WORK INSTRUCTION → Under this line are records; the part from the line containing "Select the 南中霸主 skill icon" through the line containing "Where should I" should be repeated exactly. Please exclude pictures.

SUPPLIED MATERIAL →

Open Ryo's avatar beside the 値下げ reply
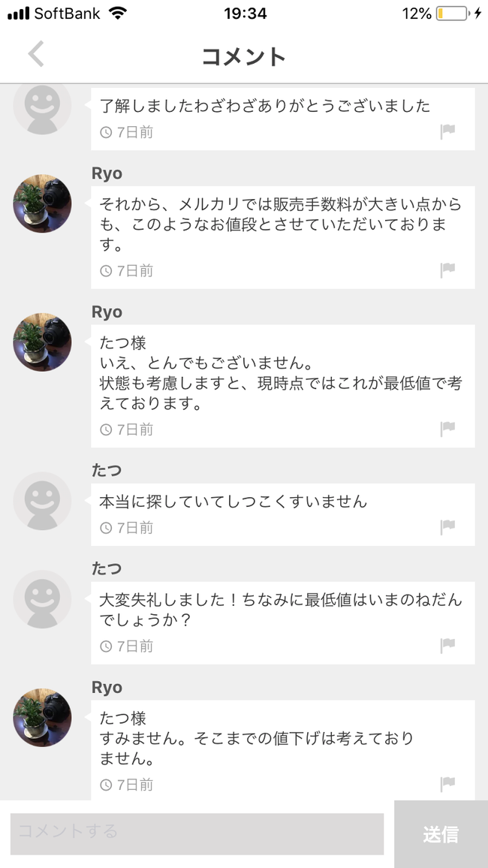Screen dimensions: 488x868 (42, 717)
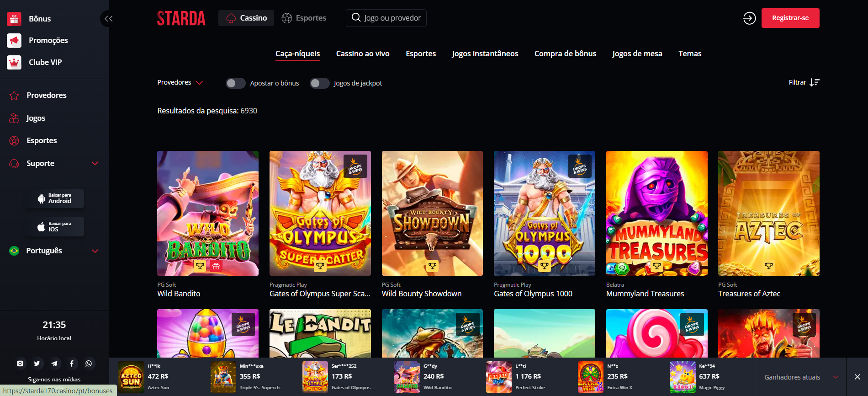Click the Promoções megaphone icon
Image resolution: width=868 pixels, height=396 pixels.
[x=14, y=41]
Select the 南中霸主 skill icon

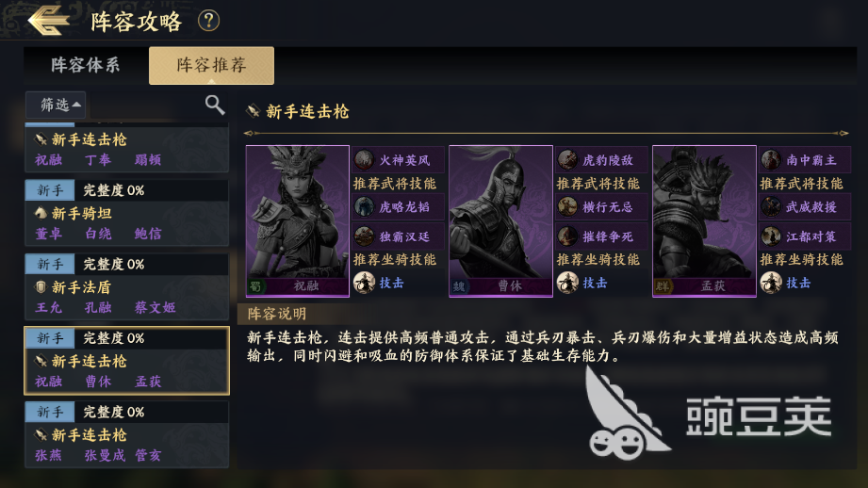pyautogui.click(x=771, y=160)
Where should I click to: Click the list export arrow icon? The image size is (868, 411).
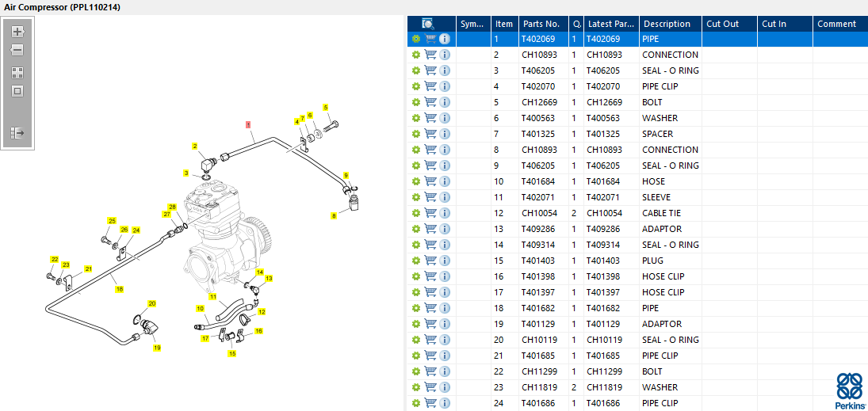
---
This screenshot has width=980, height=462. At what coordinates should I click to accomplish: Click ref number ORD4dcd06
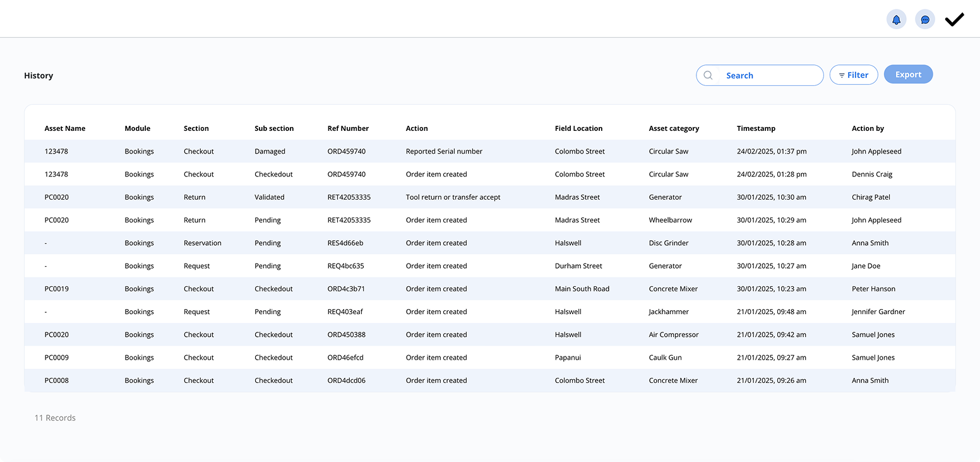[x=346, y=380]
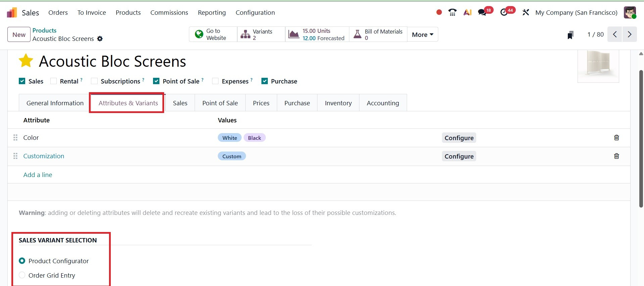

THE COMPLETED TASK →
Select the 南中霸主 skill icon

pyautogui.click(x=771, y=160)
Where should I click to: Click the list export arrow icon? The image size is (868, 411).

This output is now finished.